MATERIALE DI LAVORO:
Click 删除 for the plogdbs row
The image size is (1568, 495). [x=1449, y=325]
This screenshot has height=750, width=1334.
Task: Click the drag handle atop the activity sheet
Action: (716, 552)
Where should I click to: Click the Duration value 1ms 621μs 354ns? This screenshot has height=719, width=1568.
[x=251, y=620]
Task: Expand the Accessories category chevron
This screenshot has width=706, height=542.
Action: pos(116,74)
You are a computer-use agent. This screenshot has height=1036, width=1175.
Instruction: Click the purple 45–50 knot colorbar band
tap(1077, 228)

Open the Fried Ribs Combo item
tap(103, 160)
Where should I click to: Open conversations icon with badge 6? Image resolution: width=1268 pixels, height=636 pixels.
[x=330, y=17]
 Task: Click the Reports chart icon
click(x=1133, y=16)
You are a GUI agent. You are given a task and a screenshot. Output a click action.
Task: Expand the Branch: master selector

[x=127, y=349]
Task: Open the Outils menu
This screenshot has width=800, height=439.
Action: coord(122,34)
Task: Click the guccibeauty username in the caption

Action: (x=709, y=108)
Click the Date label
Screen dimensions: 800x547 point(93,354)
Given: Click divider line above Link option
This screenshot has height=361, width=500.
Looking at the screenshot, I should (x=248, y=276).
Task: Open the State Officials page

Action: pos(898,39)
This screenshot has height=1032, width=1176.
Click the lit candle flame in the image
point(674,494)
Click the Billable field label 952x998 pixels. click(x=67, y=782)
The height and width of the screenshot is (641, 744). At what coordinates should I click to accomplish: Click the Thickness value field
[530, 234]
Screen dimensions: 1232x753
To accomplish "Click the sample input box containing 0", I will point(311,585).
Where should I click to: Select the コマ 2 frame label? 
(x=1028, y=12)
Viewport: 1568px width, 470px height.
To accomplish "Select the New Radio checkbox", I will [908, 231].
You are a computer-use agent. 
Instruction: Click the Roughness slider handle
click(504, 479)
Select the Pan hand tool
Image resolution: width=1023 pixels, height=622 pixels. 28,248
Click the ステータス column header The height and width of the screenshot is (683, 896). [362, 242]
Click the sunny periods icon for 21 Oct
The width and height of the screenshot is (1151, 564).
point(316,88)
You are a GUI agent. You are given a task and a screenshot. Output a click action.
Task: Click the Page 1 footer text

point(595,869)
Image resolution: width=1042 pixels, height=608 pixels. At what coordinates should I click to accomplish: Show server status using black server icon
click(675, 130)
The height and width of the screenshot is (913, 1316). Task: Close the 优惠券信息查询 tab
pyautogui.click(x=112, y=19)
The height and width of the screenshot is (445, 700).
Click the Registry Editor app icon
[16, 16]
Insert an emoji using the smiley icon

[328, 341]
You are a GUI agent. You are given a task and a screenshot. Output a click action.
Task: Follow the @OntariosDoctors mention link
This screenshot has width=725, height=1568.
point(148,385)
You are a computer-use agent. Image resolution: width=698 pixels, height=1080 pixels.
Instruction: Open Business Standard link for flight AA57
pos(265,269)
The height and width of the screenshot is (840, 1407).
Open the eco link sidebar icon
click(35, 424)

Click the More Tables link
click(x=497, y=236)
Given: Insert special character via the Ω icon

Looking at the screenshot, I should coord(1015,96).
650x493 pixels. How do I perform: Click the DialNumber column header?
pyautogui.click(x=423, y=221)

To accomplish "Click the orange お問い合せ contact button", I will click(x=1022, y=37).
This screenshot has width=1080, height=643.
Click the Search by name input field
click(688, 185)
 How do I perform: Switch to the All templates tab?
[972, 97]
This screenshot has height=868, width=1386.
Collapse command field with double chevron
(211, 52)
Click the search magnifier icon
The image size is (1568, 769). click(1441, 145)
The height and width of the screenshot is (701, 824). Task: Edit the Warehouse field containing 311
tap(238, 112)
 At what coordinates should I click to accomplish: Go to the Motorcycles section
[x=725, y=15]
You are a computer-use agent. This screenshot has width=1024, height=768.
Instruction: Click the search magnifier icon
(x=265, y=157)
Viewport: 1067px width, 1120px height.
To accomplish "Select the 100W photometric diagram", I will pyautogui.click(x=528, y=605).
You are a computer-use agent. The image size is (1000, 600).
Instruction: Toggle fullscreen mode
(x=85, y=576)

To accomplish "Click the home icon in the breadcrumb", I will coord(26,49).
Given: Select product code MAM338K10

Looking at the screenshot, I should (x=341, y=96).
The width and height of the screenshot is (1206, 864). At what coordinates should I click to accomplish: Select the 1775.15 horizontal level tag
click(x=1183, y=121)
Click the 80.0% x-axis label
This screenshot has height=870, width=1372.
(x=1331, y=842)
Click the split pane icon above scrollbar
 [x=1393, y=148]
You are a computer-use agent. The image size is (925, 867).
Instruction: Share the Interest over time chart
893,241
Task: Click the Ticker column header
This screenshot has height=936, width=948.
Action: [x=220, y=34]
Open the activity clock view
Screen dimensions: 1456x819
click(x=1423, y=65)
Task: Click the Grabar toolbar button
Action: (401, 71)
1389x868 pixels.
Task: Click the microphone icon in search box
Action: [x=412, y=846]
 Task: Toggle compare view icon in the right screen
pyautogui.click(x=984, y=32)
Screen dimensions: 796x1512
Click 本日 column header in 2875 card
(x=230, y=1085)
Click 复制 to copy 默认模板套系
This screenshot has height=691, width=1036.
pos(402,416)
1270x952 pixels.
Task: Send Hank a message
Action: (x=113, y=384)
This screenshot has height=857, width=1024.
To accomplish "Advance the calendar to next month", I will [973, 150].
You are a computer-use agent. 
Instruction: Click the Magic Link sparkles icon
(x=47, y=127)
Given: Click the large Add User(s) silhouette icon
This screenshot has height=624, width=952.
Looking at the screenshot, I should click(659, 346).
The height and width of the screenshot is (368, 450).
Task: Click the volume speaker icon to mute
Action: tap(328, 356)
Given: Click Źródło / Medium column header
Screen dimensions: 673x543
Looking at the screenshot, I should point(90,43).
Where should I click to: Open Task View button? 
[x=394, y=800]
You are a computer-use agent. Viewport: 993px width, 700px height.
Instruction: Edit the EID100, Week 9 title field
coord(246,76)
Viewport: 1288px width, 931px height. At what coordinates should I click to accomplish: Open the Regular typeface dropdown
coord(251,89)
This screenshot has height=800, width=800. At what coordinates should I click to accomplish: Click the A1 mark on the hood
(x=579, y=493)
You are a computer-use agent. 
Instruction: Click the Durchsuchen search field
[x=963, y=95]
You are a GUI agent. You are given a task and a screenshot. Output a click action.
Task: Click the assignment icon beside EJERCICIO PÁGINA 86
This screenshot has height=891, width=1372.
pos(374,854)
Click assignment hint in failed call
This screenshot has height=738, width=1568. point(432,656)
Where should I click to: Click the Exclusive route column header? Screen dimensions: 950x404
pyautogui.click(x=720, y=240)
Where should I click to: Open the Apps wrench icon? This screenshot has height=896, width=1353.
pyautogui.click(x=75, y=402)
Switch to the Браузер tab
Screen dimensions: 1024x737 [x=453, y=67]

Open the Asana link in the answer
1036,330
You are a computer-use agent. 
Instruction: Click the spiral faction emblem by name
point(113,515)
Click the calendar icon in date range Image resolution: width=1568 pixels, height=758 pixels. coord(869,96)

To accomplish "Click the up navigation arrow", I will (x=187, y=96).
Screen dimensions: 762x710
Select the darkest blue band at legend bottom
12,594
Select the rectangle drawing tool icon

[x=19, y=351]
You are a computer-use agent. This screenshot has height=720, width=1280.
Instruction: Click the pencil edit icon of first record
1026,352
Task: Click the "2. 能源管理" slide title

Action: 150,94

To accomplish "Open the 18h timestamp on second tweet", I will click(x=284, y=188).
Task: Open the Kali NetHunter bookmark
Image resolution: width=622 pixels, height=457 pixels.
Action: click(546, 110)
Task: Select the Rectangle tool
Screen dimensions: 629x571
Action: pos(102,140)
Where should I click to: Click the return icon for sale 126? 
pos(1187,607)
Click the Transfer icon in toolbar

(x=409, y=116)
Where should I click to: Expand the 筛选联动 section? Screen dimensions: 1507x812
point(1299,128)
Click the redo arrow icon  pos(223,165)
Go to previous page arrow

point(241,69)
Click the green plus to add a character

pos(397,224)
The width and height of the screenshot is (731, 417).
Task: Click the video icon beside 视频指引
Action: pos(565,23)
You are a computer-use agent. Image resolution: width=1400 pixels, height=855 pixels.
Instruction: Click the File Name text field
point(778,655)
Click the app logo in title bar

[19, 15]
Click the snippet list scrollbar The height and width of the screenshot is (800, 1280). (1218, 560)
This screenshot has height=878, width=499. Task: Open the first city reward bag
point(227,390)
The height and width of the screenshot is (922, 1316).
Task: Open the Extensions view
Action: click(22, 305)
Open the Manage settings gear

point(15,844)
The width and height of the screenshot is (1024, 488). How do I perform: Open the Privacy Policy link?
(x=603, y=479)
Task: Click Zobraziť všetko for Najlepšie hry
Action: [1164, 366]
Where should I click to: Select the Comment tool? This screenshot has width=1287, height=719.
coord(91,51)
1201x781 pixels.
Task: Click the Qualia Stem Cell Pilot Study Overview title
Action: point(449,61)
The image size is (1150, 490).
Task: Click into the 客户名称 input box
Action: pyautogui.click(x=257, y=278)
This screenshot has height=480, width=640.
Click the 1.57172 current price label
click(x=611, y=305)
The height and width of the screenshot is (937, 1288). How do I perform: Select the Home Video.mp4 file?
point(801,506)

CONSEGNA:
Riscrivi identiche le righe dall'inizio fino alla riga che contiene "Action: pos(116,74)", includendo anche quest'ultima.

RISPOSTA:
Click 删除 for the plogdbs row
The image size is (1568, 495). [x=1449, y=325]
This screenshot has height=750, width=1334.
Task: Click the drag handle atop the activity sheet
Action: (716, 552)
Where should I click to: Click the Duration value 1ms 621μs 354ns? This screenshot has height=719, width=1568.
[x=251, y=620]
Task: Expand the Accessories category chevron
This screenshot has width=706, height=542.
Action: pos(116,74)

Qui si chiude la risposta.